The exact form of the of DWI matching problem depends on the diffusion model and how Diff(M) acts on the diffusion image. In [41], the diffusion is represented by the principal direction of the diffusion tensor, and the data objects to be matched are thus vector fields. The action by elements of Diff(M) is defined by:

$$\phi \cdot I(x)=\frac{\Vert I\circ {\phi }^{-1}\Vert }{\Vert D\phi I\circ {\phi }^{-1}\Vert }D\phi I\circ {\phi }^{-1}.$$

The action rotates the diffusion vector by the Jacobian of the warp, keeping its length fixed. Similar models can be applied to DTI with the preservation of principle direction scheme (PPD, [42,43]) and to GMF-based models [44]. The dependency on the Jacobian matrix implies that a reduced model must carry first order information in a similar fashion to the one-jet space Q⁽¹⁾; however, any irrotational part of the Jacobian can be removed by symmetry. The full effect of this has yet to be explored.

As in the case of image matching, the quotient can be identified with the orbit of the source data under diffeomorphisms.

5.7. Fluid Mechanics

Incidentally, the equation of motion:

$${\partial }_t{m}_t+{\mathrm{L}}_u[m_t]=0,u_t=K*m_t$$

is an eccentric way of writing Euler’s equation for an inviscid incompressible fluid if we assume $u_t\in \mathfrak{X}({ℝ}^n)$is initially in the space of divergence free vector-fields and K∗ is the Riemannian flat map (which implies that m_t and u_t can be identified as functions on ℝⁿ) [45]. This fact was exploited in [46] to create a sequence of regularized models to Euler’s equations by considering a sequence of kernels, such that the operator K∗ (viewed as a map to one-form densities) converges to a surjection onto the annihilator gradient vector-fields (this is written as a projection onto divergence free vector-fields in [46]). Moreover, if one replaces Diff(M) by the subgroup of volume preserving diffeomorphisms Diff_vol(M), then (formally) one can produce incompressible particle methods using the same reduction arguments presented here. In fact, jet-particles were independently discovered in this context as a means of simulating fluids in [47]. It is notable that [47] is a mechanics paper, and the particle methods that were produced were approached from the perspective of reduction by symmetry without any knowledge of the related work being done in image registration.
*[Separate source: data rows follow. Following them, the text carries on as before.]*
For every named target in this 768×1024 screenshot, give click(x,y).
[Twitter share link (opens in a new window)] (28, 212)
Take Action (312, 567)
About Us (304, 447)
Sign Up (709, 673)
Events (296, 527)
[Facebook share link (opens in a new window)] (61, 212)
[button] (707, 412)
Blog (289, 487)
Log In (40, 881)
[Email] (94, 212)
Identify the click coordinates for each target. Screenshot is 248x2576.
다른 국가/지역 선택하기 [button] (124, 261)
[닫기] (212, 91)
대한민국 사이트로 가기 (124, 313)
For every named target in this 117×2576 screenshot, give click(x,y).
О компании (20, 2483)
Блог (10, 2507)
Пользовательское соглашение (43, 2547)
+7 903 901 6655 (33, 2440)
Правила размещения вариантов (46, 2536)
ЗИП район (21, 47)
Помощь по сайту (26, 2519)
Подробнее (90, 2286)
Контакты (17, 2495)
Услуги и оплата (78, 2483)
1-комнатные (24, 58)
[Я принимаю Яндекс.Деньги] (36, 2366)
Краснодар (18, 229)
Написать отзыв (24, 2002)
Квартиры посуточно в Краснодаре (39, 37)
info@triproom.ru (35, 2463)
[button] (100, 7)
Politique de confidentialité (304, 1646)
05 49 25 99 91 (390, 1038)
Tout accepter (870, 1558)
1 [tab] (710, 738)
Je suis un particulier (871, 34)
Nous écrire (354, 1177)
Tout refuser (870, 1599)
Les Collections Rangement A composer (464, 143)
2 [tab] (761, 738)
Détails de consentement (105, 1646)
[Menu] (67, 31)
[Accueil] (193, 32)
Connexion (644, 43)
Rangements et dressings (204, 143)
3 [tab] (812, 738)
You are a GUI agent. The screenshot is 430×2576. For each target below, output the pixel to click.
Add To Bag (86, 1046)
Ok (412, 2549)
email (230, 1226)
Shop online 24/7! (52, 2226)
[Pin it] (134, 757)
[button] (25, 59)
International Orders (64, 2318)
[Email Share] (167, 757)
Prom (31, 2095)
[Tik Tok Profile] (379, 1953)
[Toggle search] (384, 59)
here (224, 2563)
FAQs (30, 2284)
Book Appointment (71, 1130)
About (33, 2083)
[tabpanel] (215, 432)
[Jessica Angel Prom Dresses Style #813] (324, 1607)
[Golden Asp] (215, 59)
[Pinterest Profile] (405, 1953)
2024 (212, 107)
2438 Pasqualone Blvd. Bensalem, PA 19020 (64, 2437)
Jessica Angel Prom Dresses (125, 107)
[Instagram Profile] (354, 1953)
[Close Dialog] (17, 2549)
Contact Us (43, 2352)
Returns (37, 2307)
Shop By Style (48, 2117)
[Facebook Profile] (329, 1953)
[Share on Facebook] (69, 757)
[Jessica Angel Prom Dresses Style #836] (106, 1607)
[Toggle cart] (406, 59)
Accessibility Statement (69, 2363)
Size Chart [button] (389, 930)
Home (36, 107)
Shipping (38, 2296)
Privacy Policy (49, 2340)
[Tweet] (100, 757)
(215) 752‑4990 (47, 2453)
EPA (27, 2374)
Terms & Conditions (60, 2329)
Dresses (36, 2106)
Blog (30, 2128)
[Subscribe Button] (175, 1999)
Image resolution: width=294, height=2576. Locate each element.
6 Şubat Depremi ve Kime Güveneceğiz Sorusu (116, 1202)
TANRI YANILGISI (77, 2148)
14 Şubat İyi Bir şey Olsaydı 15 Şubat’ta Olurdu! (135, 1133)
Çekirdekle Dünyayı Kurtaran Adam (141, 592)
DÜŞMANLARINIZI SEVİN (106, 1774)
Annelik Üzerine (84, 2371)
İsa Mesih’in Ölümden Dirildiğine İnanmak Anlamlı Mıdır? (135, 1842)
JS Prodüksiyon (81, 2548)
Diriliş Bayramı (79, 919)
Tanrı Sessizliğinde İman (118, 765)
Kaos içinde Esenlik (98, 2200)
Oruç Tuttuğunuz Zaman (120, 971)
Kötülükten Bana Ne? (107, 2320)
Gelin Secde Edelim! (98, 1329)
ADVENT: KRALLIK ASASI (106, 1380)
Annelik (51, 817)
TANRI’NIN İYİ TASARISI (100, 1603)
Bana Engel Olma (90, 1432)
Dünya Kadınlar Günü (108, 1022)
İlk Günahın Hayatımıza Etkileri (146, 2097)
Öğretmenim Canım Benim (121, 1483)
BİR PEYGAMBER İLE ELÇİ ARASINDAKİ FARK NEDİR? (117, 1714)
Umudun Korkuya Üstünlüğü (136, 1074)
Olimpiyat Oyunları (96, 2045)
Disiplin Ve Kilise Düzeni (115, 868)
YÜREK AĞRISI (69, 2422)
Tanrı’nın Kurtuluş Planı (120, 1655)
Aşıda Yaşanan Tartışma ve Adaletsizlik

In [48], one of the kernel parameters in [46], which controls the compressibility of the u, was taken to the incompressible limit. This allowed a realization of the particle methods described in [47]. The constructions of [48] are the same as presented in this article, but with Diff(M) replaced by the group of volume-preserving diffeomorphisms of ℝ^d. Velocity fields induced by first order jet-particles are visualized in Figure 8.

6. Discussion and Conclusions

The information available for solving the registration problem is in practice not sufficient for uniquely encoding the deformation between the objects to be registered. Symmetry arises in both particle relabelling symmetry that gives the Eulerian formulation of the equations of motion and in symmetry groups for specific dissimilarity measures.

For landmark matching, reduction by symmetry reduces the infinite dimensional registration problem to a finite dimensional problem on the reduced landmark space Q. For matching curves and surfaces, symmetry implies that the momentum stays concentrated at the curves and surfaces allowing a reduction by the isotropy groups of warps that leave the objects fixed. In image matching, symmetry allows reduction by the group of warps that do not change the level sets of the image. Jet-particles arise from smaller isotropy subgroups and, hence, larger reduced spaces Q⁽¹⁾ and Q⁽²⁾ that encode locally affine and second order information.

Reduction by symmetry allows these cases to be handled in one theoretical framework. We have surveyed the mathematical construction behind the reduction approach and its relation to the above-mentioned examples. As data complexity rises both in terms of resolution and structure, symmetry will continue to be an important tool for removing redundant information and achieving compact data representations.